Porque, decían los historiadores árabes de la línea sunní, y luego los cronistas cristianos, desde Odorico da l’órdenone hasta Marco Polo, el Viejo había descubierto un método atroz para asegurarse la fidelidad de sus caballeros hasta el extremo sacrificio, máquinas de guerra invencibles. En edad temprana los arrastraba mientras dormían hasta su fortaleza en las alturas, los corrompía con toda suerte de delicias, vino, mujeres, flores, embriagadores banquetes, los ofuscaba con hachís; de ahí el nombre de la secta. Y, cuando ya habrían sido incapaces de renunciar a las perversas bienaventuranzas de aquel Paraíso artificial, se los sacaba de allí en el sueño y se les planteaba el dilema: ve y mata, si tienes éxito este Paraíso que dejas será tuyo para siempre, si fracasas te quedarás en tu gehena cotidiano. Y ellos, ofuscados por la droga, dóciles a sus deseos, se sacrificaban para sacrificar, verdugos ajusticiados, víctimas condenadas a cobrarse víctimas.

¡Cómo les temían, cómo encendían la imaginación de los cruzados en las noches de luna nueva mientras el simún silbaba en el desierto! Cómo les admiraban los templarios, brutos subyugados por tan diáfana voluntad de martirio, que aceptaban pagarles peaje a cambio de unos tributos simbólicos, en un juego de mutuas concesiones, complicidades, hermandad de armas, destripándose en campo abierto, lisonjeándose en secreto, susurrándose unos a otros visiones místicas, fórmulas mágicas, exquisiteces alquímicas…

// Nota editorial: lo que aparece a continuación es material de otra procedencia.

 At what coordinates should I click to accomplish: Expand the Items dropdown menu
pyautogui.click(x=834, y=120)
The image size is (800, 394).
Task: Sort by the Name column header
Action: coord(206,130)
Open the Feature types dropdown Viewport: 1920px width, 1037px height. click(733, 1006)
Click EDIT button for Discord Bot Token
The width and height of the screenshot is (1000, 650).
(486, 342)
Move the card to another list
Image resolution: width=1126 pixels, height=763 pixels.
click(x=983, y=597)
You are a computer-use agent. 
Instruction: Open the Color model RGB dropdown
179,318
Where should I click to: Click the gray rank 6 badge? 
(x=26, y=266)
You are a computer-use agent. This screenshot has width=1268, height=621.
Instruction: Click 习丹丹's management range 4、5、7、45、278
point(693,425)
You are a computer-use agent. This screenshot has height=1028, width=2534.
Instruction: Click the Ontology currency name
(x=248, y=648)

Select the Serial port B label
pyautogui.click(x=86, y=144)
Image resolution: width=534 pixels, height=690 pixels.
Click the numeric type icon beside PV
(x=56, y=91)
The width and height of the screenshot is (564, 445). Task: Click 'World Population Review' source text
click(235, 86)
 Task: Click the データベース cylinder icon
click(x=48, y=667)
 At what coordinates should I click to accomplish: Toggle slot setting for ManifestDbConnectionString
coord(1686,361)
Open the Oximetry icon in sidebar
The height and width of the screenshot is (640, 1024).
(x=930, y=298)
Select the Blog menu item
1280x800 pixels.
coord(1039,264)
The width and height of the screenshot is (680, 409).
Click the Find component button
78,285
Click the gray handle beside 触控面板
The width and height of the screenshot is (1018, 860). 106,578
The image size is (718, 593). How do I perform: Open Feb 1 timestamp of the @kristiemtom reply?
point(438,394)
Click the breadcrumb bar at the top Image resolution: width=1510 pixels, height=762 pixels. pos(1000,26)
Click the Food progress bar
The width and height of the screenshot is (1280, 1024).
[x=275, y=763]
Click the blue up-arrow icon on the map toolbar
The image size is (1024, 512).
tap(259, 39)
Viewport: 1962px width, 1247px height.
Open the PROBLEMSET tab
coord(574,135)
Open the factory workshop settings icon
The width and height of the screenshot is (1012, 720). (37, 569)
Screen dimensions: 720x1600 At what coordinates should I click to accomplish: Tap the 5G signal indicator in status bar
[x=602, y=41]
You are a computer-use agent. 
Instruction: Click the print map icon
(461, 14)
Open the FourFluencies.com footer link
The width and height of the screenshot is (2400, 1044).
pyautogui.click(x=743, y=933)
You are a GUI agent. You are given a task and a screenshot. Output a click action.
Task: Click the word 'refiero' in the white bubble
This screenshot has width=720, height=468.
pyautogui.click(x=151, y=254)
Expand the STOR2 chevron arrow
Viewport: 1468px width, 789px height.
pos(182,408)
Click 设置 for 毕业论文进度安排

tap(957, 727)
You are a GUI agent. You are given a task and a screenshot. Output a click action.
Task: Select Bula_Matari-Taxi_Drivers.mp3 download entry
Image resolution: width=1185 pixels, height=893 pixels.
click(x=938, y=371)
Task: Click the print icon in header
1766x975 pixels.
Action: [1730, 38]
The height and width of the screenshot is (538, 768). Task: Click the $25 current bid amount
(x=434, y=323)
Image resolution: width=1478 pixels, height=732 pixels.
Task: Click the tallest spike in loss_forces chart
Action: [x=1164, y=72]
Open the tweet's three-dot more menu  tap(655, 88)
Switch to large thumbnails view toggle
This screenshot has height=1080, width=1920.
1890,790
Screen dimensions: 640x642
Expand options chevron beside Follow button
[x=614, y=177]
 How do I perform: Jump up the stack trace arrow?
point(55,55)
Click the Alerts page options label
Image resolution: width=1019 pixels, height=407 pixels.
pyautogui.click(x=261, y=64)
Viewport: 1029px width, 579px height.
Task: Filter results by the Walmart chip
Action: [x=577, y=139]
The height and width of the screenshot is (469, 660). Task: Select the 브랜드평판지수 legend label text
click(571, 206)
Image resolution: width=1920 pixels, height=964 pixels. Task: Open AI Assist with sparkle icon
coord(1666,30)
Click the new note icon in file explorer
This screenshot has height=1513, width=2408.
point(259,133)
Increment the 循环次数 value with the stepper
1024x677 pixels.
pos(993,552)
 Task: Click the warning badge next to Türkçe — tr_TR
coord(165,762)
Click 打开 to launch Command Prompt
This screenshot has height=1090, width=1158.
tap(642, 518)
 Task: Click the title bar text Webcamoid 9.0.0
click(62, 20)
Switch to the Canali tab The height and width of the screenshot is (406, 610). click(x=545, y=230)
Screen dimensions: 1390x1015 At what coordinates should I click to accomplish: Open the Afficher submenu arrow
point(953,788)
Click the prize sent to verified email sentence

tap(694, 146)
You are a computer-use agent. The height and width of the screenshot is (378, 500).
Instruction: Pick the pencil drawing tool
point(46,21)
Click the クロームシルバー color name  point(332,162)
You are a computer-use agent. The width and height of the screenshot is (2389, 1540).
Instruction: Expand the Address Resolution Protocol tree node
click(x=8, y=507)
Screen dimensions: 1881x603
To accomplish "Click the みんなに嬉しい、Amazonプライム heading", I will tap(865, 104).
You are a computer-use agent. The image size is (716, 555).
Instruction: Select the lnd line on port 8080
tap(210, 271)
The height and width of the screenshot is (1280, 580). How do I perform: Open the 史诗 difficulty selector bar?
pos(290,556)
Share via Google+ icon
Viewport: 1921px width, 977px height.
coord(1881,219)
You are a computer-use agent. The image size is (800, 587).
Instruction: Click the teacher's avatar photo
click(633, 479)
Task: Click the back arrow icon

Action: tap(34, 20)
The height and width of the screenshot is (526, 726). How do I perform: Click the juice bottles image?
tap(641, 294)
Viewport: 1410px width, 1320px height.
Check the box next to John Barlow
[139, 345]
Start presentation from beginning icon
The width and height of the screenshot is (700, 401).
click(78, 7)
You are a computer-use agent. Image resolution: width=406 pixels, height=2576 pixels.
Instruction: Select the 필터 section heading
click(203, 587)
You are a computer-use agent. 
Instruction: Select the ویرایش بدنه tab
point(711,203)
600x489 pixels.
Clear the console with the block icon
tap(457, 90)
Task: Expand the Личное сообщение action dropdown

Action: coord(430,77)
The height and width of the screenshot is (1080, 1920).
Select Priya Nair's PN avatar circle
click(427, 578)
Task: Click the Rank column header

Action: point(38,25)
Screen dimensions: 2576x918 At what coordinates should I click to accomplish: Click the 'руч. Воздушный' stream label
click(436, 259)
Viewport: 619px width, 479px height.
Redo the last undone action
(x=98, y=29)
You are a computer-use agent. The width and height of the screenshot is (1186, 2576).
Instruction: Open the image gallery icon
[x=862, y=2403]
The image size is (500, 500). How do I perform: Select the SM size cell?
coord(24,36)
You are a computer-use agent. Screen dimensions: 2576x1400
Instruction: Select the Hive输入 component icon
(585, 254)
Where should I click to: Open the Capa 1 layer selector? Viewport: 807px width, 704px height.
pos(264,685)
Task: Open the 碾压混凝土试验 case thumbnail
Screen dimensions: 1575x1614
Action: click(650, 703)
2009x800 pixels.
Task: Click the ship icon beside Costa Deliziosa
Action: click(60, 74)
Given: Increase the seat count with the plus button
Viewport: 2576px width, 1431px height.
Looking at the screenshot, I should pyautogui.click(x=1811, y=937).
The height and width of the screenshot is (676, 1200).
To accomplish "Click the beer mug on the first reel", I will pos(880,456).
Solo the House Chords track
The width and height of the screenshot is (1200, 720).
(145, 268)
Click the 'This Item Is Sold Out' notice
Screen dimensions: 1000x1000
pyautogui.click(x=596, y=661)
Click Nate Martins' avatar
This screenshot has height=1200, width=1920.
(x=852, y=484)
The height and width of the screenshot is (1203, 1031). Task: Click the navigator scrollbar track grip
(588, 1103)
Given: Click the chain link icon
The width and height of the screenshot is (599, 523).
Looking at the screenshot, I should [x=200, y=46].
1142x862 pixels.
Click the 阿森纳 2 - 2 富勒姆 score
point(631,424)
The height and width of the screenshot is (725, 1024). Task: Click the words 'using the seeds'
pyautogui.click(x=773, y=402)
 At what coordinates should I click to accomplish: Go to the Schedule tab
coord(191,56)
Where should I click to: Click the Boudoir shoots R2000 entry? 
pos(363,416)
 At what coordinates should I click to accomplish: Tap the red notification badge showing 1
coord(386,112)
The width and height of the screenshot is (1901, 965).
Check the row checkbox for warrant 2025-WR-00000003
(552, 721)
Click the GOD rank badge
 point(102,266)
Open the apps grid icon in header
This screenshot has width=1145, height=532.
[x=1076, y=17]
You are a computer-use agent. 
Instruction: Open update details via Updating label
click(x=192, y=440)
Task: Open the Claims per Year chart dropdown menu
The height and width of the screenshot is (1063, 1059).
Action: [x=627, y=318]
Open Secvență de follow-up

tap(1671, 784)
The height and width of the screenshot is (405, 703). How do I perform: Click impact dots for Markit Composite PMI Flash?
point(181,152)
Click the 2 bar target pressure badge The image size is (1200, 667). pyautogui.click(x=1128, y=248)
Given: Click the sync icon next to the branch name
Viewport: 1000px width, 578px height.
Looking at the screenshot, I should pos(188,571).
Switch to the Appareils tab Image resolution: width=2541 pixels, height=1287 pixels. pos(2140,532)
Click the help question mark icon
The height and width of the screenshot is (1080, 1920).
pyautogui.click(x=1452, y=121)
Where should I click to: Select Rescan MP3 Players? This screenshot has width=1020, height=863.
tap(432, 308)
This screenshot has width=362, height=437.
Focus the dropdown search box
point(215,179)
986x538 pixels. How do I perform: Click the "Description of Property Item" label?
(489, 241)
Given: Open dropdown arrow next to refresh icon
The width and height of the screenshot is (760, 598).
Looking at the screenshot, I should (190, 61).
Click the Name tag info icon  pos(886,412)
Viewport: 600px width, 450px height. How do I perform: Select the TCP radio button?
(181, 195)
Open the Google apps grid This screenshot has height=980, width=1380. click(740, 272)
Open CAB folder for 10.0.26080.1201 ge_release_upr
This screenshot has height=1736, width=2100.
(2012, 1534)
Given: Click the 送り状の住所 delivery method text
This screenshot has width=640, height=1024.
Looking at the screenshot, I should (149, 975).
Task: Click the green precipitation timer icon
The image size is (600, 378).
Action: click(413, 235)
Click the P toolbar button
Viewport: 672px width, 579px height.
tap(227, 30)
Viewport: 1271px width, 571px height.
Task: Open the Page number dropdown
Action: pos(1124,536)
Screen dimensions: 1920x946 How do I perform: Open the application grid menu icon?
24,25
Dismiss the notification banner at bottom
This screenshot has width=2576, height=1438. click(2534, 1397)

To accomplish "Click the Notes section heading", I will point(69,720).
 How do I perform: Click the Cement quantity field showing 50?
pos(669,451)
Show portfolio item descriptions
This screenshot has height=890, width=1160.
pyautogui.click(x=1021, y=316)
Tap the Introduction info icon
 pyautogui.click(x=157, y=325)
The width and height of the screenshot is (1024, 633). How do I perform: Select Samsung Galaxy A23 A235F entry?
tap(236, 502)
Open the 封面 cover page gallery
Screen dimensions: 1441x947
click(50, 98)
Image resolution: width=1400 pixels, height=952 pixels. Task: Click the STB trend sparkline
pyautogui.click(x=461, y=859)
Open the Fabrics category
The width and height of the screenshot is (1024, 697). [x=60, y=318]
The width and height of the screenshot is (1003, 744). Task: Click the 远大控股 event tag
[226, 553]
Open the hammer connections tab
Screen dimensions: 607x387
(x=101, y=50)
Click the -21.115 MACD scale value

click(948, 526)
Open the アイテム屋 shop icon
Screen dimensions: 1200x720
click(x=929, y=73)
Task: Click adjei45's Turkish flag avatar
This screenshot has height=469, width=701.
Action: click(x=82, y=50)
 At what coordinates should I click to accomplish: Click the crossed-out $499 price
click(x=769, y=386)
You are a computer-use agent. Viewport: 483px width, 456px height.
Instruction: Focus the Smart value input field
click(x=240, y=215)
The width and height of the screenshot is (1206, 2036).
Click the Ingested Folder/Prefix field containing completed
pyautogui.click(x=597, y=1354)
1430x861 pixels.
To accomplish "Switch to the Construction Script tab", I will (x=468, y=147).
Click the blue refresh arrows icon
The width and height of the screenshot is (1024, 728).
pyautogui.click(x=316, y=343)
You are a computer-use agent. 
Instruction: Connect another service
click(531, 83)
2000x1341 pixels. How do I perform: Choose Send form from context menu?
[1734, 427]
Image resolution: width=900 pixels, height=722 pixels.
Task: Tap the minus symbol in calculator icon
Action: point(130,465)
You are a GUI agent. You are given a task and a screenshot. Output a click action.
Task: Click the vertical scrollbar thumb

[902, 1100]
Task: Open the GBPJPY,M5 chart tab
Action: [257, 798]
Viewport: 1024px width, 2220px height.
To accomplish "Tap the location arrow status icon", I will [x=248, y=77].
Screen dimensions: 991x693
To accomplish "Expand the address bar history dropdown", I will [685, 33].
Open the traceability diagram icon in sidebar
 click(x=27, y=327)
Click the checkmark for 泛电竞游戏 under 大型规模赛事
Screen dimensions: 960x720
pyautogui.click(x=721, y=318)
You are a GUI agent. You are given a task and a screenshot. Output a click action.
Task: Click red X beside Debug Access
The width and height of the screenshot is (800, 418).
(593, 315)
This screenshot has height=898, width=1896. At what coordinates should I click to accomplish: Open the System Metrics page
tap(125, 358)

De los Asesinos los templarios aprenden sus ritos ocultos. Sólo la descarada ignorancia de los bailes e inquisidores del rey Felipe les impidió ver que lo de escupir la cruz, besar el ano, adorar el gato negro y el Bafomet no eran más que una repetición de otros ritos, que los templarios ejecutaban bajo el efecto del primero de los secretos que aprendieran en Oriente, el uso del hachís.

Entonces era obvio que el Plan había nacido, sólo podía haber nacido, allí: gracias a los hombres de Alamut los templarios se instruyeron acerca de las corrientes subterráneas, con los hombres de Alamut los templarios se habían reunido en Provins para constituir la trama clandestina de los treinta y seis invisibles, y por eso Christian Rosencreutz habría viajado a Fez y a otros sitios de Oriente, por eso Postel se habría dirigido al Oriente, y de Oriente y de Egipto, sede de los ismailíes fatimidas, los magos del Renacimiento habrían importado la divinidad epónima del Plan, Hermes, Hermes-Teuth o Toth, y a figuras egipcias habría recurrido el intrigante Cagliostro para inventar sus ritos. Y los jesuitas, los jesuitas, menos necios de lo que habíamos supuesto, con el buen Kircher se habían abalanzado sobre los jeroglíficos, y sobre el copto, y sobre los otros idiomas orientales, utilizando el hebreo como una mera fachada, una concesión a la moda de la época.